We spend two nights at the Address Fountain Views hotel, which has an infinity pool looking out at the tower and the dining balcony gives a perfect view of the night-time light show.
But joining the throng is a great experience in this 24-hour city. Even
at 2am boutique shops remain open alongside the bars and restaurants.
For families, Aquaventure Waterpark at the Atlantis, The Palm hotel is a must. There are more than 30 flumes and slides – my personal highlight a tube that passes through a clear viewing section in a shark tank!
An exhilarating way to get a different perspective is to jump on board one of the self-drive Hero OdySea vessels. These two-man boats are untippable but reach top speeds of 30mph as you cut through the waves for an unforgettable 90-minute jaunt.
A guide is on-hand to assist and will take your camera to film some high-octane shots as you pass landmarks such as the Burj Al Arab hotel, Atlantis and The World islands.
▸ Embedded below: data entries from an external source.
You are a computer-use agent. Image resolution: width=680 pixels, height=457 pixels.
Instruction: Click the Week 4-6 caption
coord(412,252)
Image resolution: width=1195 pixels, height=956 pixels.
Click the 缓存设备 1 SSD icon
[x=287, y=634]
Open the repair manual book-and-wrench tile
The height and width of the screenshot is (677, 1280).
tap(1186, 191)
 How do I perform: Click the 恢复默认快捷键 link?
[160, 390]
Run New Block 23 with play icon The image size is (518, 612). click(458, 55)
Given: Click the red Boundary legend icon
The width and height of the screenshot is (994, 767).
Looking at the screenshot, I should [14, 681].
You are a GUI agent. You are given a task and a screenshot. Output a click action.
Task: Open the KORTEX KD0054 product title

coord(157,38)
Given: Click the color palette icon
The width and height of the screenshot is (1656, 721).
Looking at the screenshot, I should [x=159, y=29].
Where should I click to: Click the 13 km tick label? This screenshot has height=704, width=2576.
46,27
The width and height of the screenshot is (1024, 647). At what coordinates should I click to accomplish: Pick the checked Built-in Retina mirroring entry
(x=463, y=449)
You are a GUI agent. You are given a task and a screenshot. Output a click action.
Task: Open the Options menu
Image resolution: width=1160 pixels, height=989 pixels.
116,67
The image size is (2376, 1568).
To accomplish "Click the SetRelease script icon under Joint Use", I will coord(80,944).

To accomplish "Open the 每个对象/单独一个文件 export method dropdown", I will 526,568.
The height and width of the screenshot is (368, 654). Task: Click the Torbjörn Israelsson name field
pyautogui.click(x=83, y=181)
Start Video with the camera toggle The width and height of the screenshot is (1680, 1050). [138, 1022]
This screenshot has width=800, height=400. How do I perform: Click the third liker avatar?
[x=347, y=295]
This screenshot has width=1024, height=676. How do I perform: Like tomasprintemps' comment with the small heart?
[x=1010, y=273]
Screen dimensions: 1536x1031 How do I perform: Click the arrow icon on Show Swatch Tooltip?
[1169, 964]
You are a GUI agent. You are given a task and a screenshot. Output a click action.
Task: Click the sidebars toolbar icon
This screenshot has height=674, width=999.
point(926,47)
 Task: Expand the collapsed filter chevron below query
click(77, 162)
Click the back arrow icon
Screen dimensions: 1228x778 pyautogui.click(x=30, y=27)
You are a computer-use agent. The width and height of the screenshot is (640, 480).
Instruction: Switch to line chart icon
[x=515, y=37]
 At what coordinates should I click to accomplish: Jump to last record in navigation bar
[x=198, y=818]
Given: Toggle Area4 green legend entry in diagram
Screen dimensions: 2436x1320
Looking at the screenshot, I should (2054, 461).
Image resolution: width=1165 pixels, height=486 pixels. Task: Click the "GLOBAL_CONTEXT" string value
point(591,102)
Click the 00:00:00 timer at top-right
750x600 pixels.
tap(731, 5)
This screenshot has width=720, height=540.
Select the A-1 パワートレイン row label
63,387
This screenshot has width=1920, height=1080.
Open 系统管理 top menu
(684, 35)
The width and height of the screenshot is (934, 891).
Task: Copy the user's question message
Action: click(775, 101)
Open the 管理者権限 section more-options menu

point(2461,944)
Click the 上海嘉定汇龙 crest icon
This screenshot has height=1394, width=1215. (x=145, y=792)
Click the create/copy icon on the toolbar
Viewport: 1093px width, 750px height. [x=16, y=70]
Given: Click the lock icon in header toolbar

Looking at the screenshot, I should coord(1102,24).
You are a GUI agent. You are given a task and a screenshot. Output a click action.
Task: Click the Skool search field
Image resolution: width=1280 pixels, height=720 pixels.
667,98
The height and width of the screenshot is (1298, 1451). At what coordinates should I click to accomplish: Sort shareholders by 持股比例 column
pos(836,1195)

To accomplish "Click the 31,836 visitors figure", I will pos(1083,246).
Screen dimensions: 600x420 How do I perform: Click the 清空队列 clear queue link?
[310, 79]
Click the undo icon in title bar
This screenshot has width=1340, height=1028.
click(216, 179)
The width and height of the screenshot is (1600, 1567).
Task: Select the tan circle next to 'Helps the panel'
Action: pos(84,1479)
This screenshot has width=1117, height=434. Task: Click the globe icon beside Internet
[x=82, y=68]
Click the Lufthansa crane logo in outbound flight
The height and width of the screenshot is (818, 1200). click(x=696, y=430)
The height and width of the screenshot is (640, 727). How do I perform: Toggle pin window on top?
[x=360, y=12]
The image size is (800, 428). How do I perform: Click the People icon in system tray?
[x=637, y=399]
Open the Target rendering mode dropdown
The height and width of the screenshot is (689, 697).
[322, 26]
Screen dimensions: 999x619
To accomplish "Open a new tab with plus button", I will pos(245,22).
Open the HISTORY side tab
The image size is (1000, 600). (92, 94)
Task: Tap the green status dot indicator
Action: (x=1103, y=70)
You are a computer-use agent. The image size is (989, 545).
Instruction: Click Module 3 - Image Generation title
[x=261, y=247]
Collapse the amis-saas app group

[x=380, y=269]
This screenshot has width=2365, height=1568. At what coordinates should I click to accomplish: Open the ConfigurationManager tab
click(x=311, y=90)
So when you already have the world’s tallest building, what next? Build an even bigger one. The billion-dollar Dubai Creek Tower will have a 360-degree observation deck for sunset views when it’s finally completed in 2022.
We enjoy this glorious spectacle staying at the Vida Creek Harbour hotel, a swish four-star property on a new waterfront section, 10 minutes from downtown.
The astonishing emergence of Dubai as one of the world’s most prominent tourist and economic epicentres is clear after it was chosen to host Expo 2020, a six-month showcase of how 192 countries plan to live in the future.
Now postponed because of Covid-19, it is set to take place from October 1, 2021 to March 31, 2022.
With its far-reaching vision and deep pockets, all eyes will be on this superlative-craving society for the next game-changer. Watch this space.
Rooms at the Vida Creek Harbour hotel in Dubai start at £75 a night on room-only. vidahotels.com
Rooms at the Address Fountain Views hotel in Dubai start at £351 a night on room-only. addresshotels.com
- Al Marmoom Bedouin Evening Experience £103pp with transfers and meals. bedouinexperience.com
- Aquaventure at Atlantis from £59 adult/£48 child. atlantis.com
Emirates flies from Birmingham, Glasgow, Heathrow and Manchester to Dubai from £435 return. emirates.com
visitdubai.com – on arrival UK tourists must show a negative Covid test taken 96 hours before departure, or have a free test at the airport.